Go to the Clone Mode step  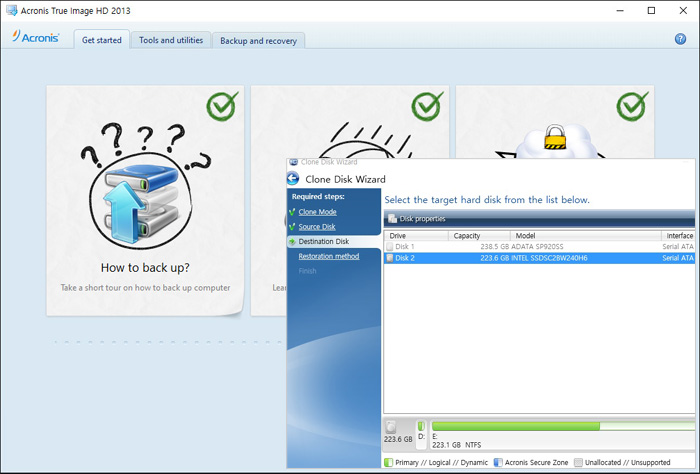[x=317, y=212]
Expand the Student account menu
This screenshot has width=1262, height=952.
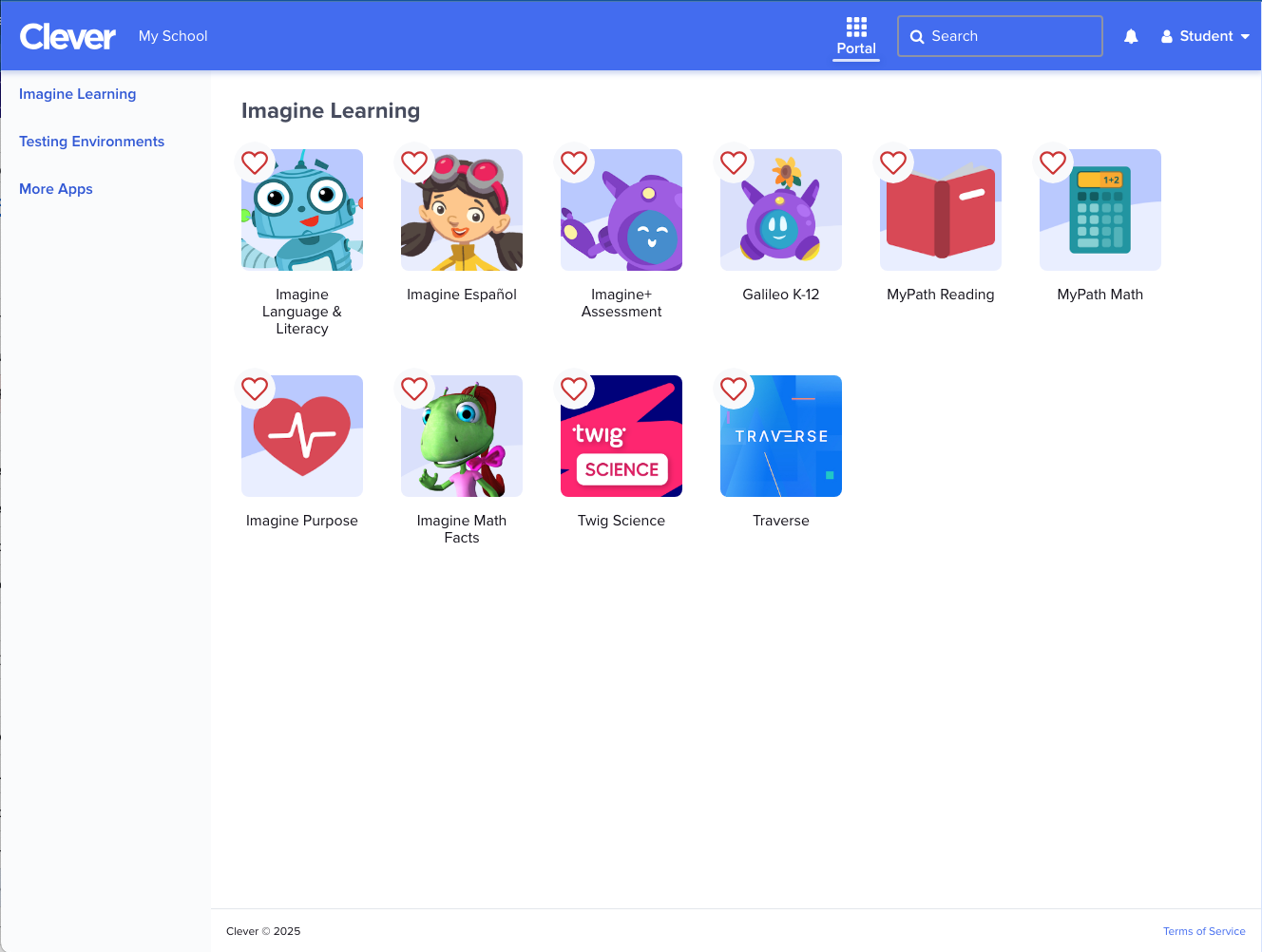point(1205,36)
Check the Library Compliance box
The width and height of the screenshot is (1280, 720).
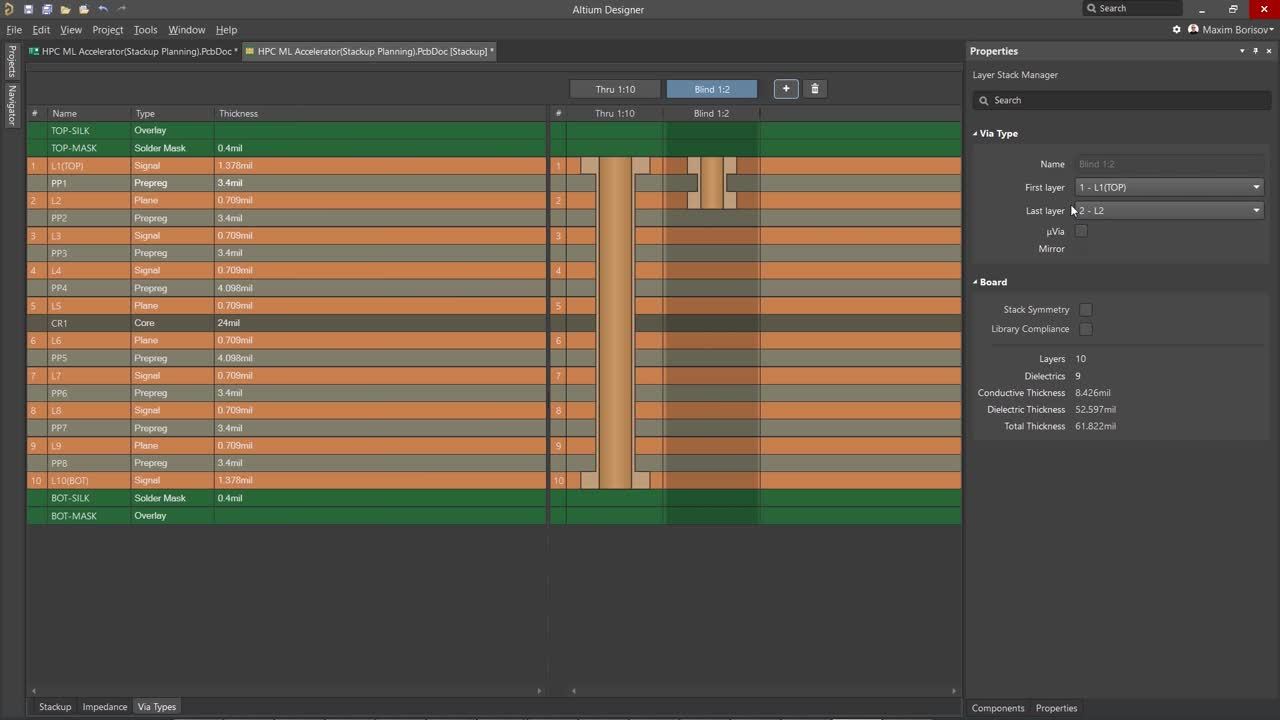coord(1086,329)
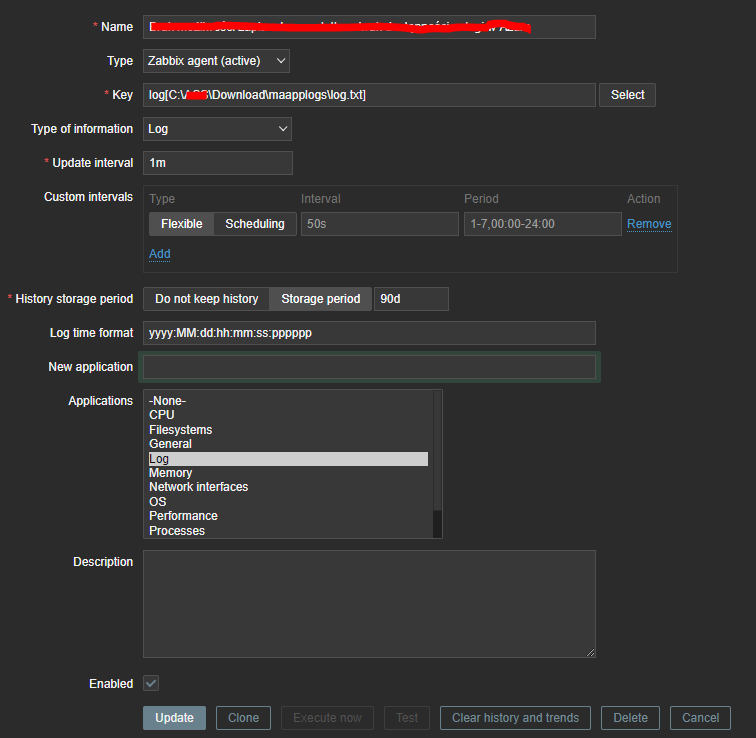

Exercise instructions:
Rewrite the entries from the line with "Expand the Student account menu" through the last line of the entries, changing "Library Compliance" to "Library Consent" and keeping everything else the same. Leave the pictures out.

Expected answer:
Expand the Student account menu
This screenshot has width=1262, height=952.
point(1205,36)
Check the Library Consent box
The width and height of the screenshot is (1280, 720).
coord(1086,329)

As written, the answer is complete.